**PROBLÈME POSÉ 1:**
Dans le texte sur les budgets de défense, quel pouvoir détient le budget dans les démocraties ?
**PROBLÈME POSÉ 2:**
Reprenez le texte sur les budgets de défense et les considérations politiques à la suite de sa dernière phrase, et prolongez-le.

**EXTRAIT DE PAGE:**

__________

Budgets de défense et considérations politiques

Entre le budget, qui est dans les démocraties l'apanage du législatif et les dépenses réelles, qui sont partout du ressort de l'exécutif, il devrait y avoir une parfaite adéquation. On s'aperçoit qu'il n'en est rien pour une foule de raisons aussi bien techniques que liées au conflit des pouvoirs.

La difficulté de faire coïncider budgets et dépenses, même avec la meilleure volonté du monde est réelle et n'est d'ailleurs pas du tout un problème spécifique des armées. Après tout le budget n'est qu'une prévision, qui doit se confronter aux réalités dans un contexte particulièrement évolutif car principalement commandé par les réalités, surtout depuis que la fin de la Guerre froide a fait sortir les défenses nationales des grands pays d'un schéma figé et donc assez facilement prédictible.

Au delà de ces contraintes techniques, le budget de la défense est considéré par beaucoup de gouvernants comme une variable d'ajustement, surtout dans les pays où le poids politique des militaires est faible.

__________

**DONNÉES EXTRAITES:**
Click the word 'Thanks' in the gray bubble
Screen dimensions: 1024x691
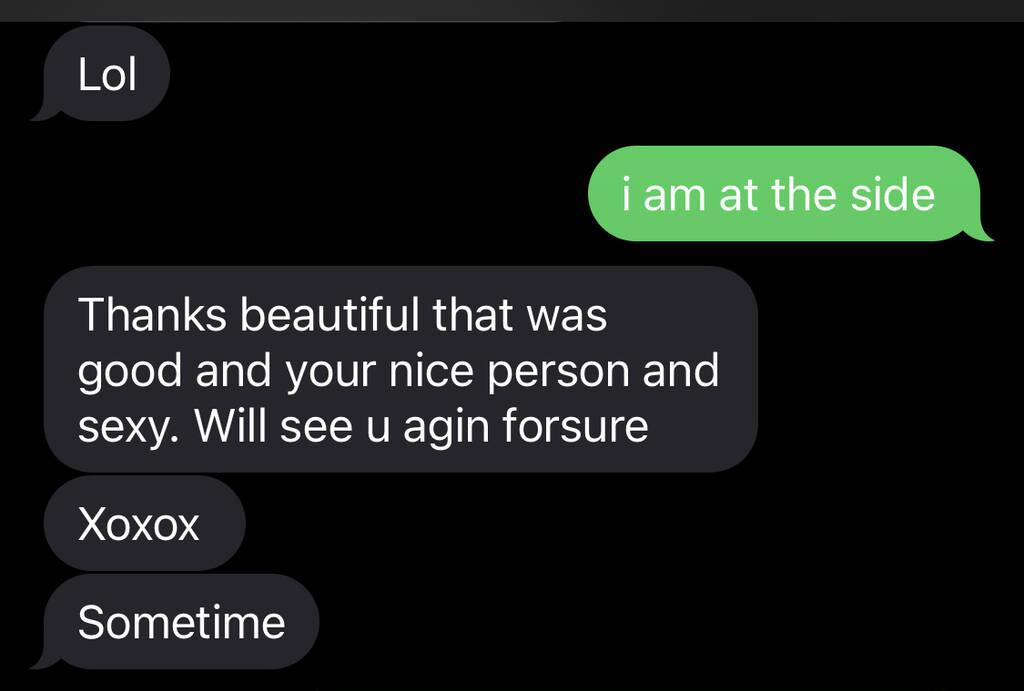coord(152,315)
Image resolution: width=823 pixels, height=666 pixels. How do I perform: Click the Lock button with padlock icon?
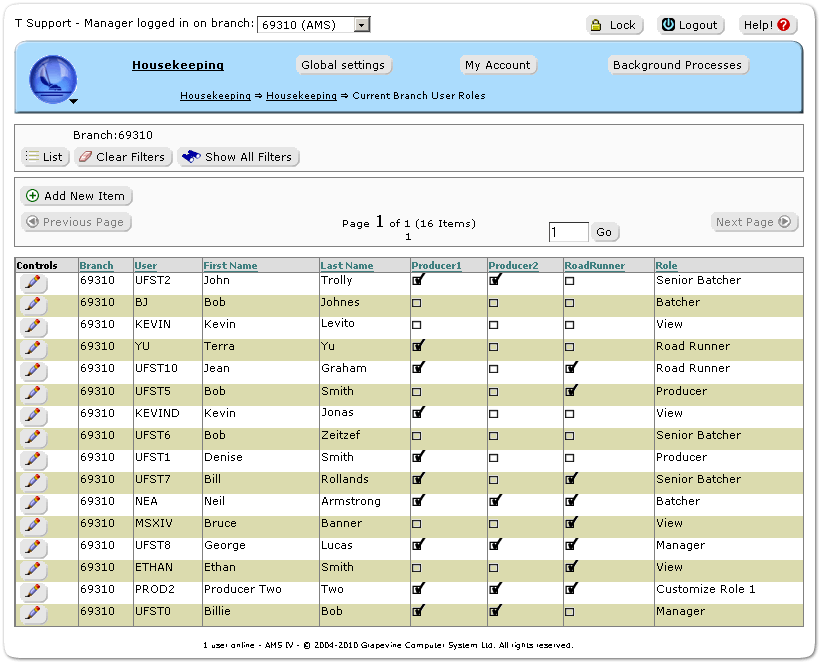point(614,25)
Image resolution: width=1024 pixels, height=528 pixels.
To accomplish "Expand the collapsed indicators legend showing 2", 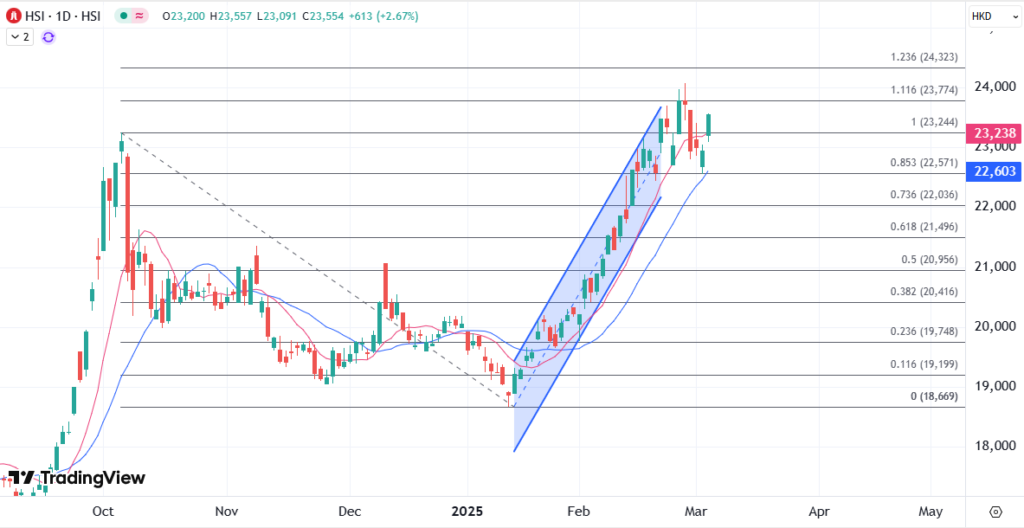I will click(20, 37).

__________

**RÉSULTAT FINAL 1:**
Le pouvoir législatif, dont le budget est l'apanage.

**RÉSULTAT FINAL 2:**
Les manipulations

En dehors des manques de transparence "techniques", il existe des dissimulations volontaires, particulièrement dans les états non démocratiques. Mais en dehors des simples dépenses non publiées, il existe de nombreuses autres sources de dissimulation. La plus classique est celle qui consiste à faire financer par un autre ministère des dépenses qui normalement devraient être assurées par la défense. Il s'agit principalement de recherche, mais il peut y avoir aussi des fabrications et la prise en charge de personnels. De nombreuses forces armées bénéficient aussi de ressources non budgétaires, parce qu'elles bénéficient des revenus de certaines ressources naturelles (parfois y compris de trafics ou de rackets) ou parce qu'elles exercent des activités industrielles et commerciales.

Paradoxalement, certain budgets de défense contiennent des lignes qui ne sont pas utilisables par les armées du pays et sont transférées vers d'autres ministères, quand ce n'est pas vers des entités non étatiques. Cela va des budgets de recherche dans des domaines n'intéressant pas, même indirectement, les forces armées, au financement d'armement inutiles permettant de garantir une paix sociale ou à la mise à disposition de personnels de la défense.

Dans les grands pays, toutes ces manipulations tendent à s'estomper, parce que la dissémination toujours plus grande de l'information permet chaque jour davantage de mettre à jour les anomalies.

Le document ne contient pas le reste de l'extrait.